On Wednesday afternoon, it was announced that the site had suffered a massive data breach due to an illegal JavaScript popup on the Internet Archive. Hours later, the organization confirmed the incident.
Troy Hunt, a longtime security researcher who runs the data breach notification website Have I Been Pwned (HIBP), also confirmed that the breach was legitimate. He said the incident occurred in September and that the stolen treasure included 31 million unique email addresses, along with usernames, bcrypt password hashes, and other system data. Bleeping Computer, which first reported the breach, also confirmed the validity of the data.
The Internet Archive did not respond to multiple requests for comment from WIRED.
“Have you ever felt like the Internet Archive is running on sticks and is always on the brink of a catastrophic security breach?” the attackers wrote in an Internet Archive pop-up message on Wednesday. Masu. “It just happened. See you 31 million people at HIBP!”
In addition to breaches and site defacements, the Internet Archive is also dealing with a wave of distributed denial-of-service attacks that have caused intermittent service outages.
Internet Archive founder Brewster Kahle made the update public in a post on social network X on Wednesday night. Tampering with our website via JS libraries. Compromise of username/email/salt encrypted password. What we did: Disabled JS libraries, scrubbed the system, and upgraded security. I’ll share more as I learn more. ” A “scrubbing system” refers to a service that protects against DDoS attacks by filtering malicious junk traffic and prevents websites from being flooded and disrupted.
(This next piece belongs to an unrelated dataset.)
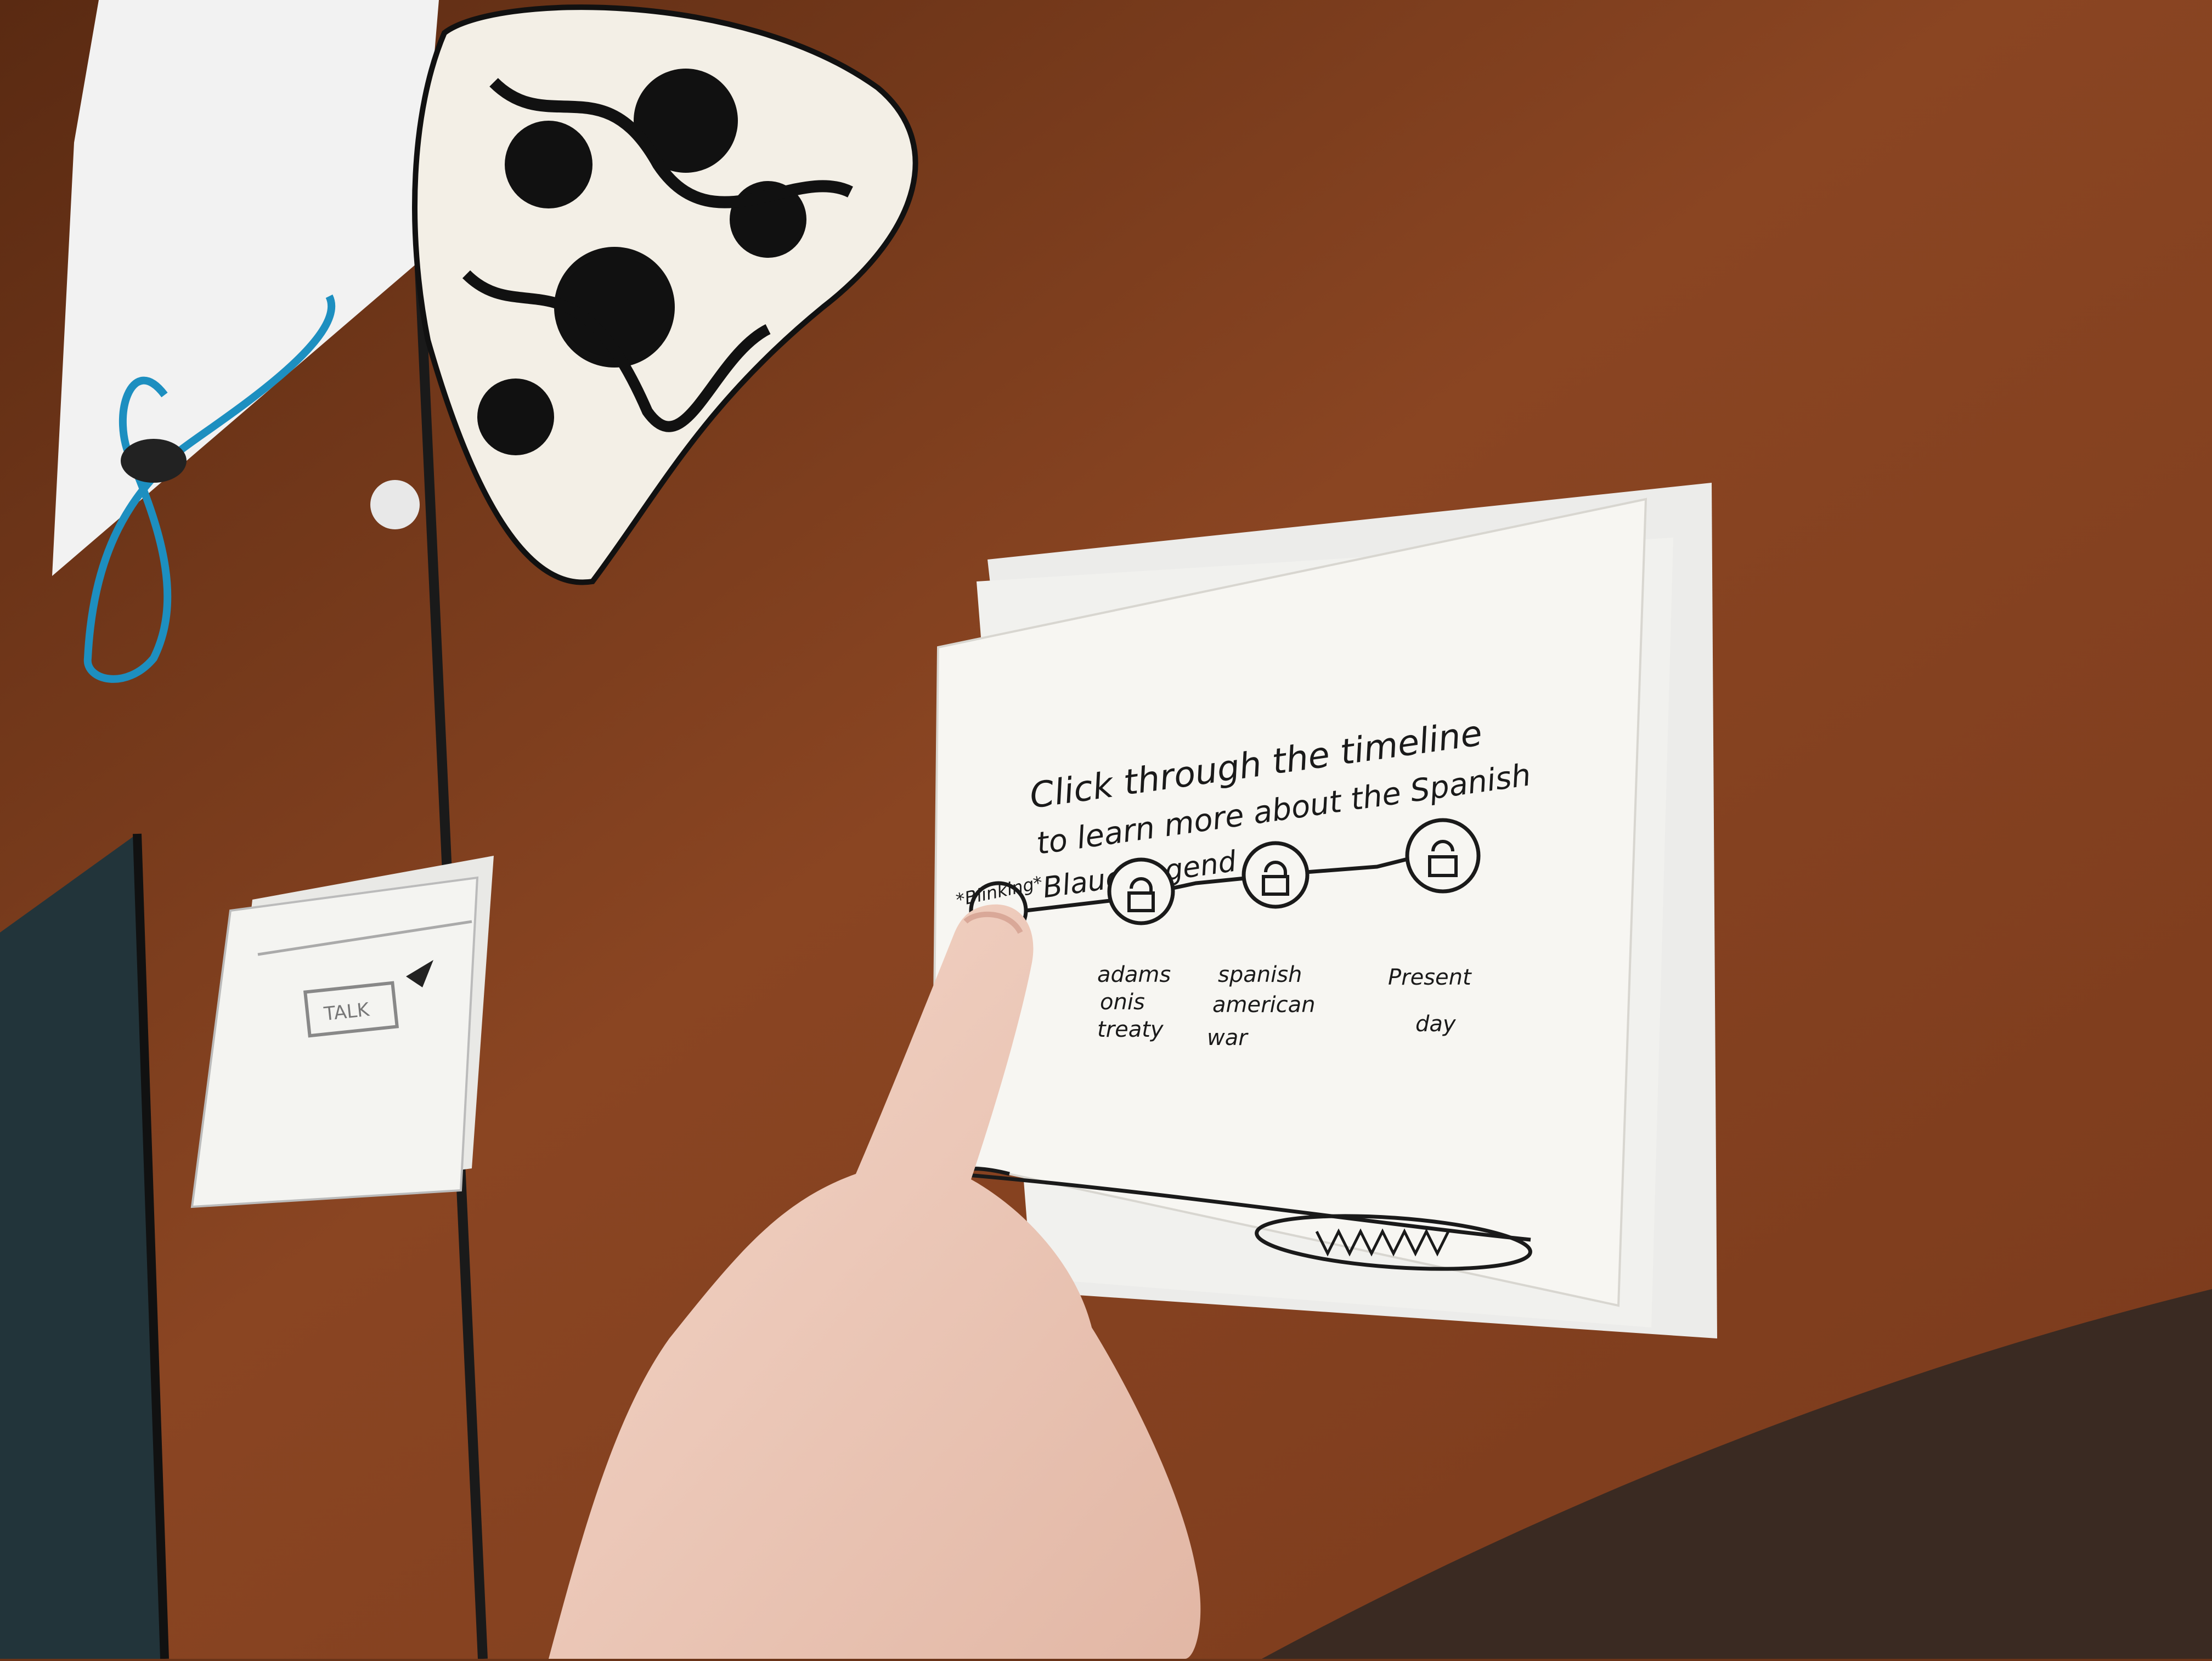 The width and height of the screenshot is (2212, 1661). What do you see at coordinates (395, 505) in the screenshot?
I see `foil-ball` at bounding box center [395, 505].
The Internet Archive has faced aggressive DDoS attacks multiple times in the past, including in late May. Kahle wrote on Wednesday: “Yesterday’s DDoS attack against @internetarchive was repeated today. We are working to bring http://archive.org back online.” The hacktivist group known as BlackMeta is responsible for this week’s DDoS attack. and said they planned to carry out further attacks against the Internet Archive. Still, the culprit behind the data breach is still unknown.
In recent months, the Internet Archive has faced battles on multiple fronts. In addition to repeated DDoS attacks, the organization also faces increasing legal challenges. The company recently lost on appeal in Hachette v. Internet Archive, a lawsuit brought by a book publisher that claimed its digital lending library violated copyright law. Now facing an existential threat in the form of another copyright lawsuit, this one from a music label, it could face more than $621 million in damages if the court rules against the archives. may occur.
HIBP’s Hunt said he first received the stolen Internet Archive data on September 30, reviewed it on October 5, and alerted the organization on October 6. The group said it confirmed the breach the next day and planned to load the files. data to HIBP and will notify its subscribers about the breach on Wednesday. “As data is loaded into HIBP, it is altered and subject to DDoS attacks,” Hunt wrote. “The timing of the last point seems completely coincidental.”
Hunt also encouraged the group to disclose the data breach itself before a HIBP notification is issued, but added that extenuating circumstances could explain the delay.
“Obviously I wish they had disclosed sooner, but I think everyone should give them some leeway once they realize how much they are under attack,” Hunt wrote. “They are a nonprofit organization that does great work and provides a service that many of us rely on heavily.”